A second appealing part of owning the record is that it means we also own all of the dynamically allocated memory the record owns, for example any
Vec fields we might find. Obviously they hold valuable data we want to columnarize, but once that is done and the data are moved out, we can simply snag the
Vec and hold on to it for future use. Future use such as needing a
Vec when someone calls
pop. By stashing the vectors we can avoid much interaction with the allocator when repeatedly encoding and decoding, and that means performance.
Let’s look at the
pop methods for the implementation of
ColumnarVec<Vec<T>>. The first performs the possibly unsurprising tasks of pushing the input vector’s length into a
ColumnarVec<uint> and pushing its contents into a
ColumnarVec<T>. Once done with the vector’s contents, it stashes the empty-but-allocated vector, which is the part that I thought was really clever. The
pop method runs in the opposite direction, fetching a stashed vector (or allocating if one doesn’t exist), reading the intended length, and then filling the vectors contents before returning the vector.
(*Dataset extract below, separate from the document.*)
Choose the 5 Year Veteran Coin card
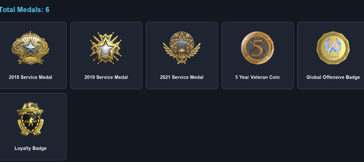This screenshot has width=364, height=162. coord(258,55)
This approach to vector columnarization steers us clear of the traditional hazards of memory allocation inside what is meant to be a tight loop. In applications where one is repeatedly encoding, exchanging, and decoding data, in steady state the program will not need to allocate any new memory, which is an excellent position to be in.
Measuring the performance of columnarization in Rust turned out to be harder than I expected. Mostly, coming from a managed JIT background, one could reasonably believe that only effect of an optimizing compiler was to randomize line numbers. Rust and LLVM are a fair bit smarter and without the right test harness they wil just optimize away your program.
The harness is in example.rs, and tests out columnar encoding and decoding of a few different datatypes. Be warned that these numbers are likely optimistic, as fewer optimizations will apply in the wild.
uintdata goes very fast, because it is just copying data and casting a pointer, if that.
Encoding/decoding at 11.24GB/s
(uint, (uint, uint))data goes less fast, but still quite fast:
Encoding/decoding at 5.29GB/s
Vec<Vec<uint>>data goes slower, due to conditional logic in the loop, but is still fast.
Encoding/decoding at 2.26GB/s
These throughputs numbers will obviously vary as the shape of the data change. Currently, working with
Option<T> types is slowest, due to the large ratio of conditional logic to actual bytes moved.
These are great numbers by my experience, and for about 150 lines of code all written in the base language (rather than code-gened nonsense), I am delighted.